Publishing giant Macmillan said late Saturday that Amazon.com has pulled its e-book titles from being sold for the Kindle in a price war apparently sparked by Apple Inc.’s new iPad.

Macmillan, a unit of Germany’s Verlagsgruppe Georg von Holtzbrinck GmbH, made the announcement in an advertisement on publishing industry Web site PublishersMarketplace.com.

Apple (NASDAQ:AAPL) announced Wednesday that Macmillan was among a group of publishers that would sell their titles on the iBook site set up for the iPad.

Apple is allowing publishers to charge more than the $9.99 that Amazon (NASDAQ:AMZN) has set for titles sold for the Kindle, long a point of dispute with publishers.

Under the Apple arrangement, publishers set their own e-book prices, with Apple taking 30 percent of the revenue. This is expected to raise many e-book titles to $12.99 and $14.99. Instead of black and white, the iPad allows publishers to add multimedia and color to the offerings, as well.

Macmillan said Amazon pulled its titles for sale through all but third parties after CEO John Sargent visited Seattle on Thursday to discuss “new terms of sales for e-books.”




  1. GregA says:

    I thought price wars caused prices to go down, not up. I guess not when you are dealing with products caught in the Jobbs RDF.

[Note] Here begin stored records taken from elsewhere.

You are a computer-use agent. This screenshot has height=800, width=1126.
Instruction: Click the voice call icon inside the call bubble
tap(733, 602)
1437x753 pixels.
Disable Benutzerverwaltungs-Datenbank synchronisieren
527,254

    Got to hand it to the iPad book reader though… None of the portability of the kindle, without the pleasant front light reading experience, or the cost benefit, and everyone thinks the iPad will win over this market of…

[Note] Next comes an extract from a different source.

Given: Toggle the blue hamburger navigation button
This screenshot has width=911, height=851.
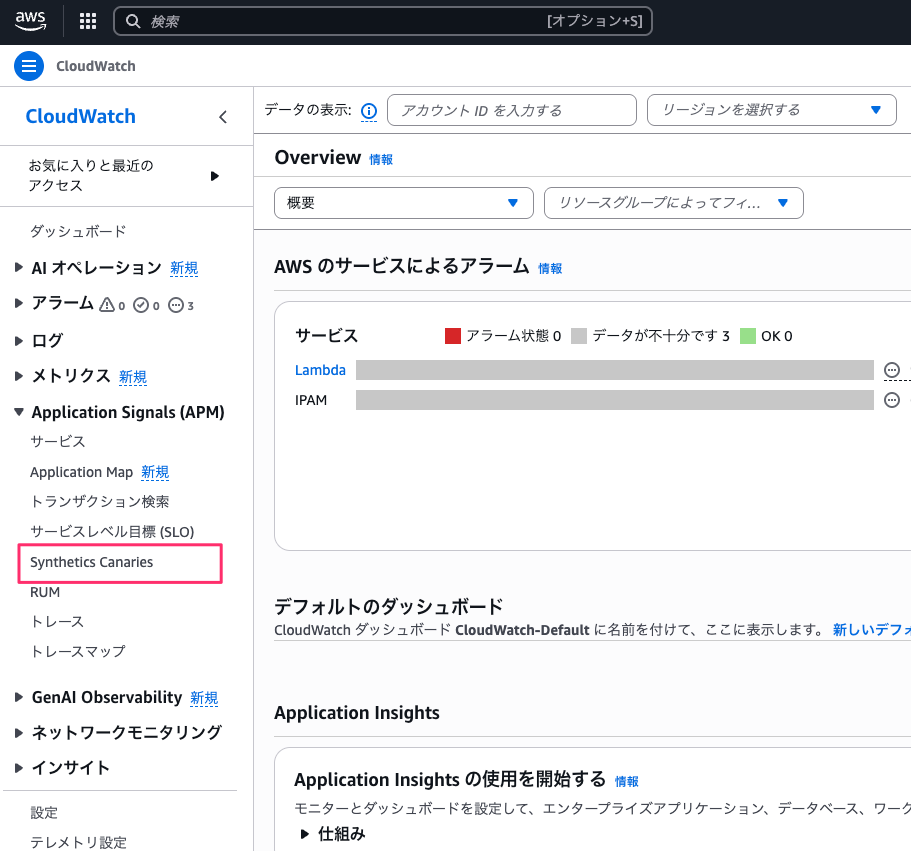Looking at the screenshot, I should (x=29, y=66).
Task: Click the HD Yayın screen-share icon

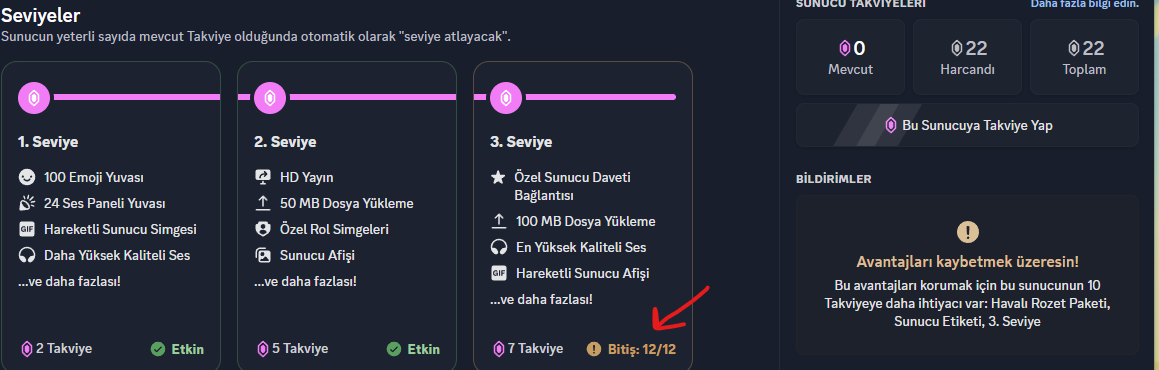Action: click(x=262, y=177)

    Almost 1.5 million units sold over two years, and almost as successful as the Apple TV!

    I realize a bunch of you are gonna buy iPads, but at least wait until they get discounted to $300 before you do so.

  2. dusanmal says:

    Misleading title. It is not “Amazon bans ebooks from MacMillan” but “Amazon and MacMillan fail to reach mutual agreement on pricing”. Very different substance.

  3. Tippis says:

    #1: “Got to hand it to the iPad book reader though… None of the portability of the kindle, without the pleasant front light reading experience, or the cost benefit, and everyone thinks the iPad will win over this market of…”

    You forgot the battery life as one of the “benefits” of the iPad 😉

  4. Tippis says:

    #1: “Got to hand it to the iPad book reader though… None of the portability of the kindle, without the pleasant front light reading experience, or the cost benefit, and everyone thinks the iPad will win over this market of…”

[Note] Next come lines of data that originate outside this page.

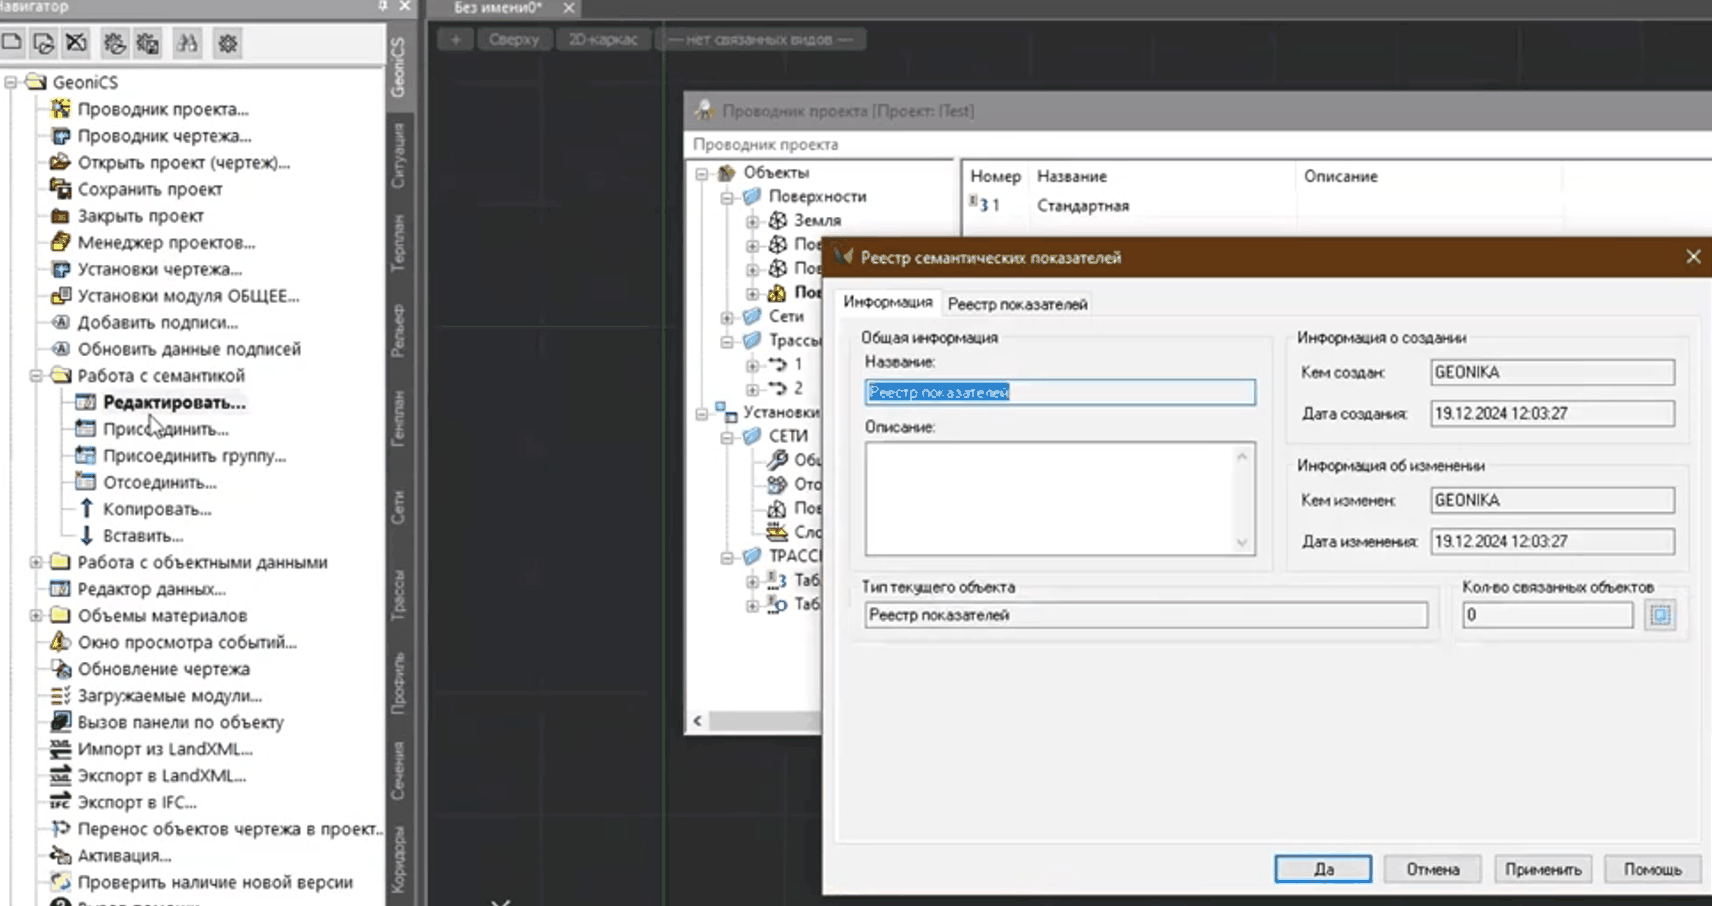The image size is (1712, 906).
Task: Click the Сохранить проект icon
Action: (x=60, y=189)
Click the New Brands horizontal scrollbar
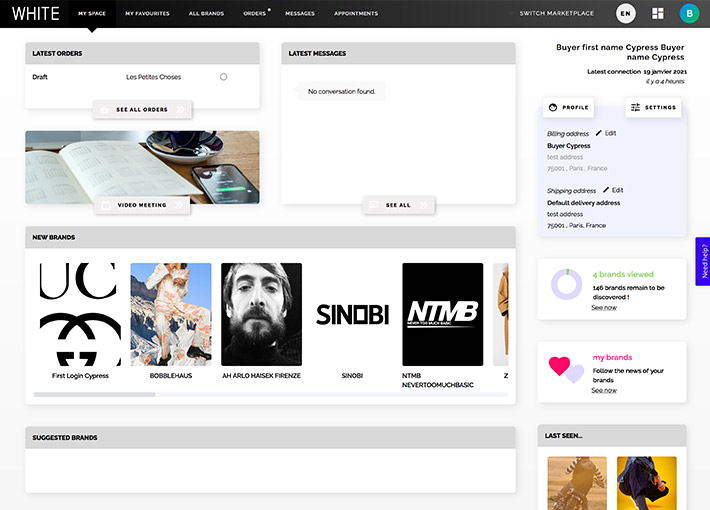The width and height of the screenshot is (710, 510). (x=95, y=395)
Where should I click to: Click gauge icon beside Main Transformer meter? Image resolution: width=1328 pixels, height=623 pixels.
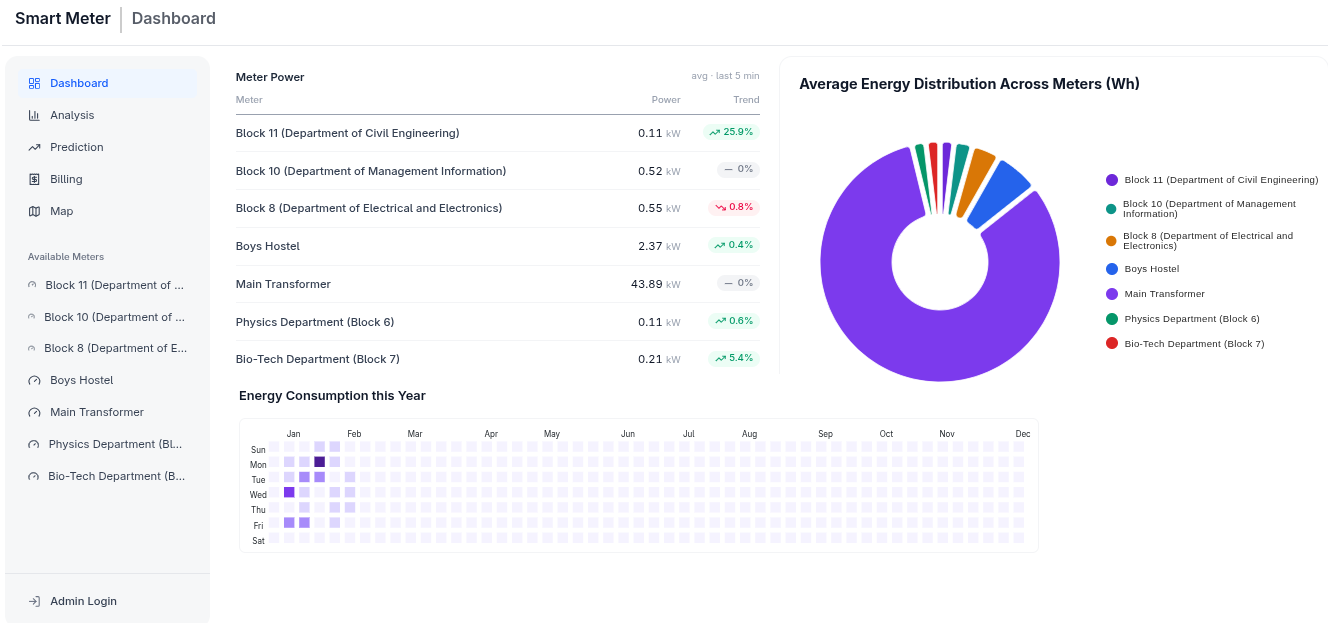[34, 413]
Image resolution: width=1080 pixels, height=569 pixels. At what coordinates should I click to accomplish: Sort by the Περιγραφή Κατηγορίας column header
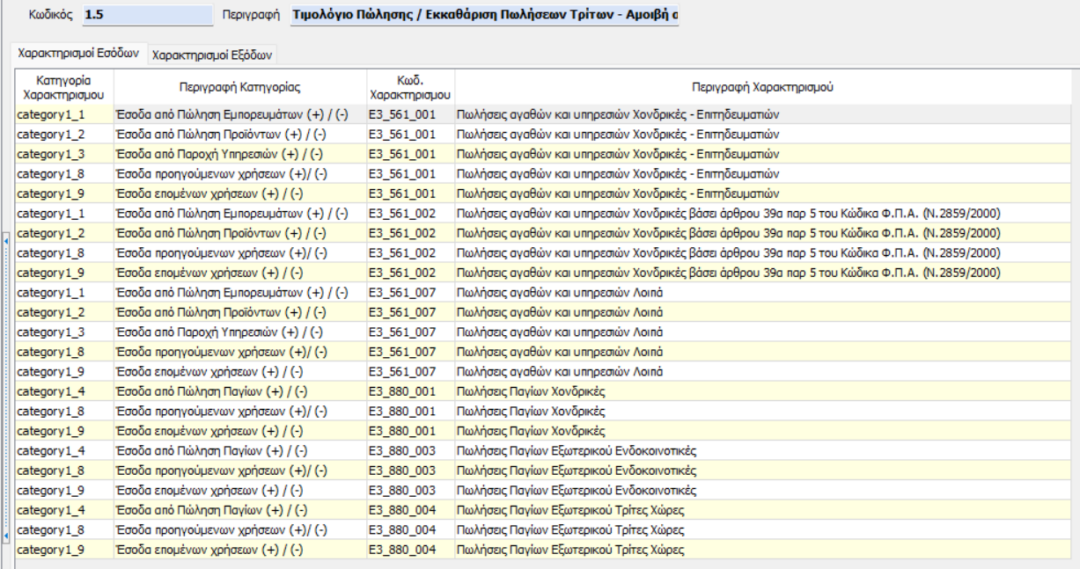[240, 87]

    You forgot the battery life as one of the “benefits” of the iPad. Although, I suspect that Steve expects people to just leave an additional iPad by the bed for reading, to get the most out of those weeks of stand-by battery time… 😉

    [10 hours for the iPad? The Kindle lasts for two WEEKS. – ed.]

  5. Improbus says:

    Why should an e-book cost the same as one made out of paper? Price your stuff to high and people will just steal it instead. DRM is only a speed bump not a barrier.

  6. sargasso says:

    Free enterprise.

  7. GregA says:

    #3,

    That bed side or sofa side experience is why I think this device compares more favorably to the digital picture frame market than the… whatever it is market…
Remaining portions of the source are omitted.